TASK DIRECTIONS:
The passage below about a Big Brother series describes an audition video showing words being typed on a computer. List every word or phrase it says was typed.

SOURCE PASSAGE:
Applications for the series opened on 14 November 2025, the day of the final of the previous series, and remained open until 1 August 2026. The casting team advertised for housemates on social media in a series of videos in which people are seen walking around various locations in the United Kingdom holding business cards with the words "Think you've got what it takes to make a great housemate?", as well as a link to the Big Brother website on it. A series of further videos were uploaded, narrated by Marcus Bentley, which targeted different cities and towns throughout Britain on a map and encouraged them to apply. Other videos were shared further along the audition process, one of which featured words being typed on a computer including "urgent", "meeting room 1", "confidential", "shortlist", "under review" and "top secret", and was narrated by Bentley who stated that the "search for housemates was well underway" and that producers were reviewing applications, with "Don't wait. Apply now" written on the computer. Another video included close ups of cameras and equipment used for the auditions, with Bentley stating that "thousands had already applied" and that if people had "been thinking about [applying], now was the time". Both videos concluded with Bentley reading out the audition website. In August 2026, it was reported that the series was set to feature the return of previous housemates from Celebrity Big Brother, who would enter the house as part of tasks, similar to that of the eighteenth series, as well as Sharon Osbourne's stay as a "celebrity lodger" in the twenty-third celebrity series.

===Broadcast===
The series will run for 47 episodes, airing six nights a week from Sunday to Friday, with a 90-minute launch show and finale episode. Following the conclusion of the previous series, it was reported that the programme's spin-off show Big Brother: Late & Live had been axed. ITV subsequently confirmed it to be true, and Late & Live was instead replaced by a vodcast alternative titled Big Brother: The Group Chat, which airs between Sundays and Thursdays, with the exception of the launch, and is hosted by GK Barry and Kate Lawler, the latter of whom won the third series of Big Brother in 2002. The live eviction shows were also extended to accommodate interviews with the evicted housemates. It was also announced that the Big Brother: Live Stream, which aired live feed from inside the house, had been axed for this series. The series began on 13 September 2026.

RECORD EXTRACTS:
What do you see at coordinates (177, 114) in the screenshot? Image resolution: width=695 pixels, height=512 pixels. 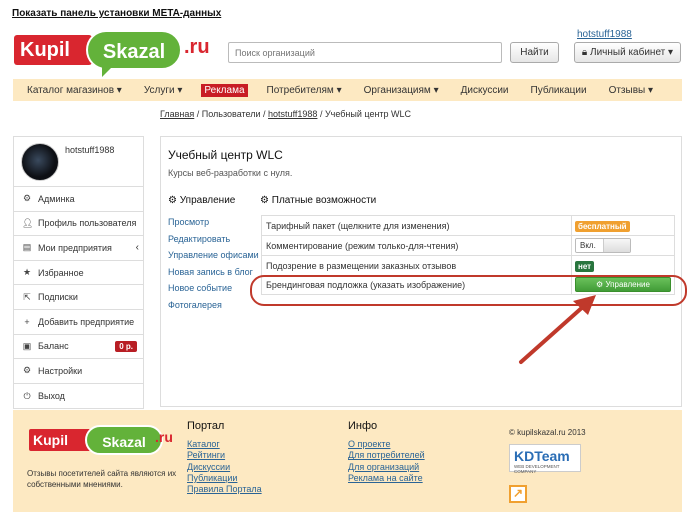 I see `breadcrumb-home: Главная` at bounding box center [177, 114].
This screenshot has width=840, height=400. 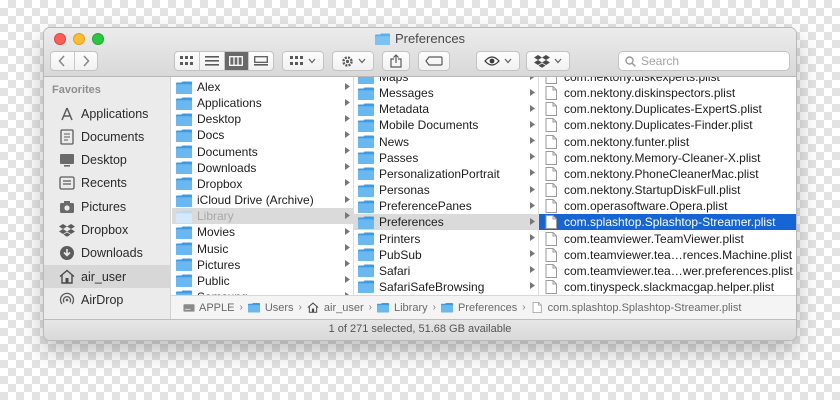 What do you see at coordinates (262, 168) in the screenshot?
I see `folder-row: Downloads` at bounding box center [262, 168].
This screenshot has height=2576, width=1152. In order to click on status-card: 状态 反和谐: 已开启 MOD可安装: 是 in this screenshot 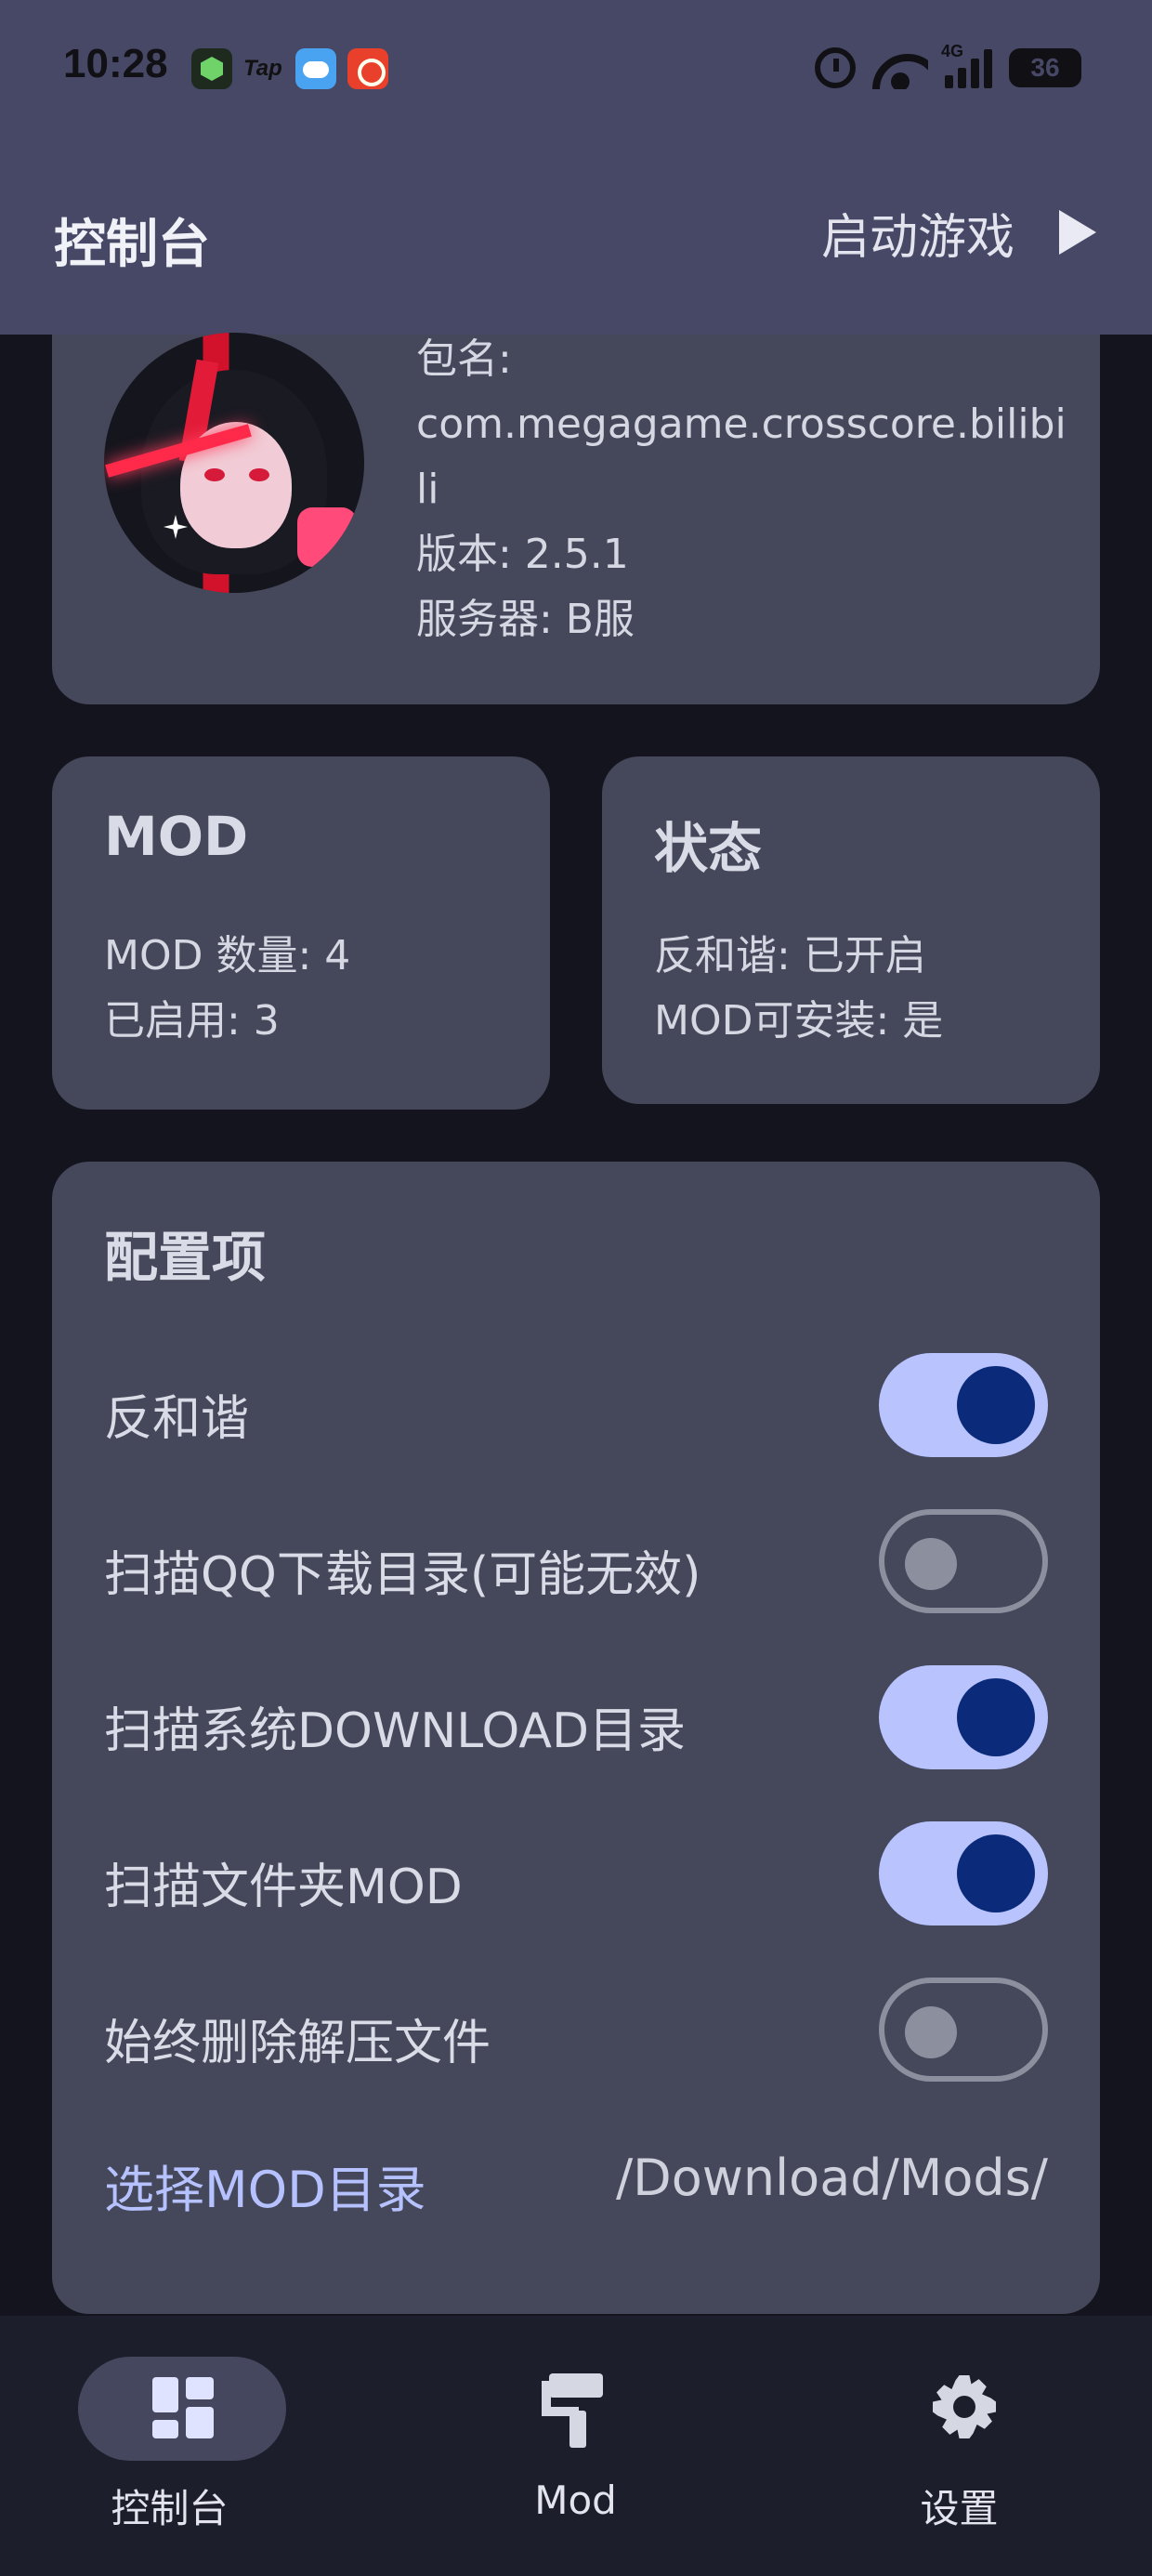, I will do `click(851, 930)`.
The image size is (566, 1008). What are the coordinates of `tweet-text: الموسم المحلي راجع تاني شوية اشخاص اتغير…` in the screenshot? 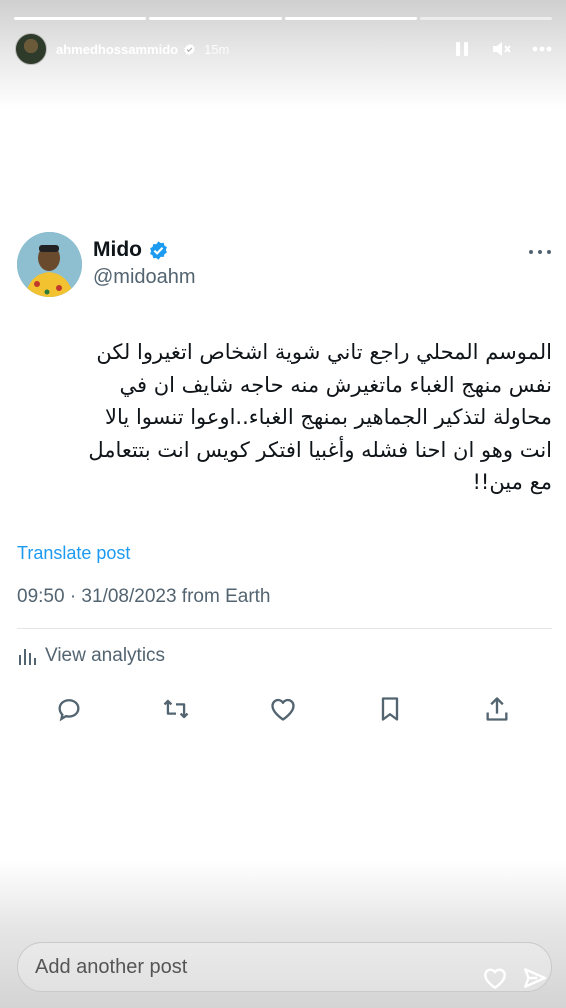 It's located at (296, 418).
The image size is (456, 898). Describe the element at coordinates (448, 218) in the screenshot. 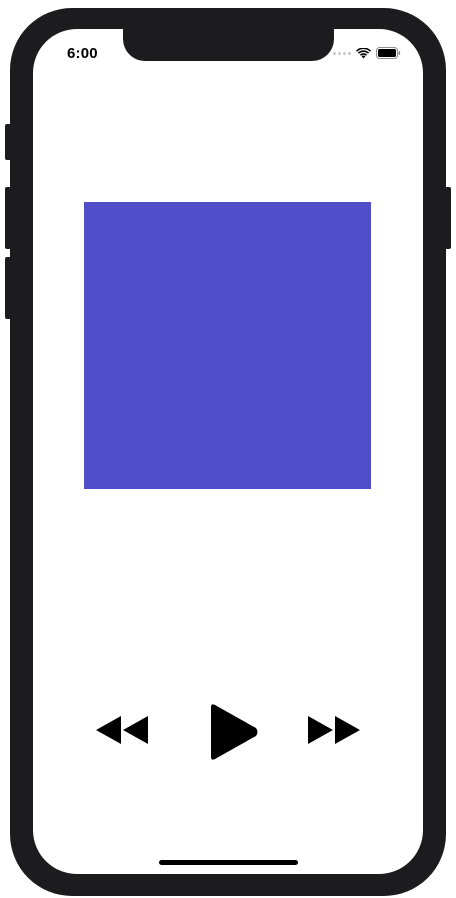

I see `power-button` at that location.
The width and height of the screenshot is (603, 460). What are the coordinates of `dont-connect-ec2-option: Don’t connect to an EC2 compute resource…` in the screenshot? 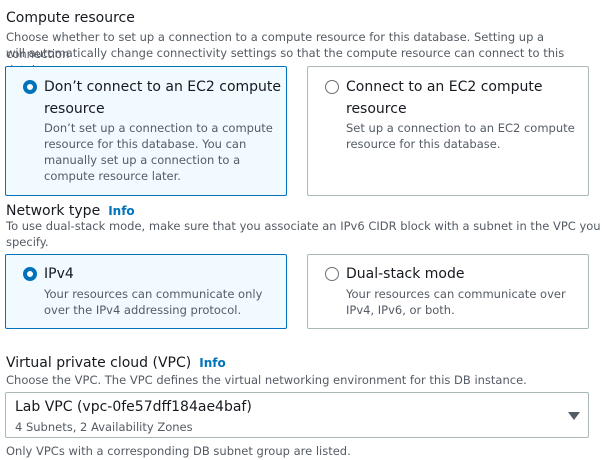 It's located at (146, 131).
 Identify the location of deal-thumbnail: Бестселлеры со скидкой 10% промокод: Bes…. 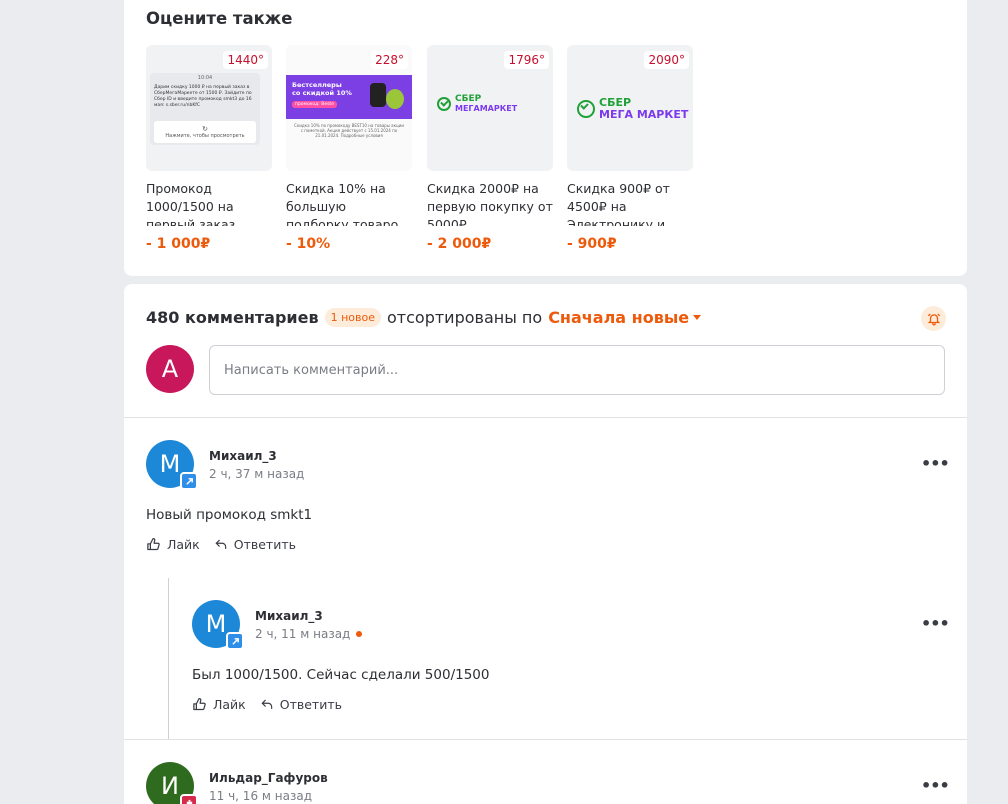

SOLVED EXERCISE:
- "urgent"
- "meeting room 1"
- "confidential"
- "shortlist"
- "under review"
- "top secret"